Between 21st October and 22nd November, 1914 a desperate fight took place around the Belgium city of Ypres, the first of three major battles that were to be fought there during the course of the war. British troops entered Ypres in October. The 1st and 2nd Divisions plus the 3rd Cavalry Division had made their way up from the Aisne as part of the “Race to the Sea”, whilst the 7th Division came west to Ypres after Antwerp had fallen. The Germans knew that Ypres was the gateway to the Channel ports and that these were vital to Britain’s war effort so they poured reinforcements into the area. The fighting fell into three distinct battles; the Battle of Langemarck, 21-24 October, the Battle of Gheluvelt, 29-31 October and the Battle of Nonne Bosschen, 11 November. Ypres did not fall to the Germans but its defence during these two months resulted in the destruction of much of the old regular British Army.
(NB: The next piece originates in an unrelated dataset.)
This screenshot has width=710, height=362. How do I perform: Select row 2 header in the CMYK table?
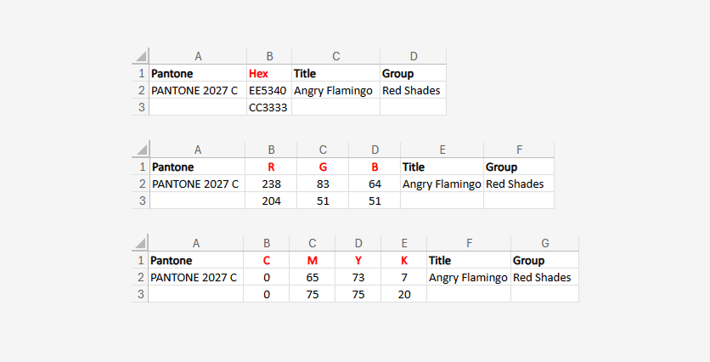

From 21st October to 24th October 7th Division, in their position east of Ypres were repeatedly attacked by the numerically superior Germans, whilst 1st and 2nd Divisions were similarly assaulted to the north-east of Ypres around Langemarck. This was the old regular British army at its fighting best and the German offensive failed to break through, but the cost was high.

I Corps orders for 21st  October were for an advance in two stages.  First to a line Passchendaele to Poelcappelle then to a line 1 ½ milesfurther north through Westroosebeke.  Congestion on the roads meant that 1st Division did not reach the starting line at Langemarck until 8.30am by which time 2nd Division had its leading troops on the Zonnebeke-Langemarck road with Divisional HQ at St Julien.  5 Brigade were on the left  in the Steenbeek depression 1 mile north of St Julien.  Units of 1st Division came up on the left of 5 Brigade at 9.20am and the advance began.  Steady progress made at first but heavy German fire was met when the Zonnebeke-Langemarck road was crossed. The Germans were greatly assisted by the many streams and thick hedges  which obscured the view of the advancing British.  The German fire was not too accurate except near St Julien where, 2nd Worcestershire suffered most of their casualties that day from oblique machine gun and rifle fire.  By 2 pm the general line had advanced 1000-2000 yds from the Zonnebeke-Langmarck road and was close to the main German line but were later forced to cede ground.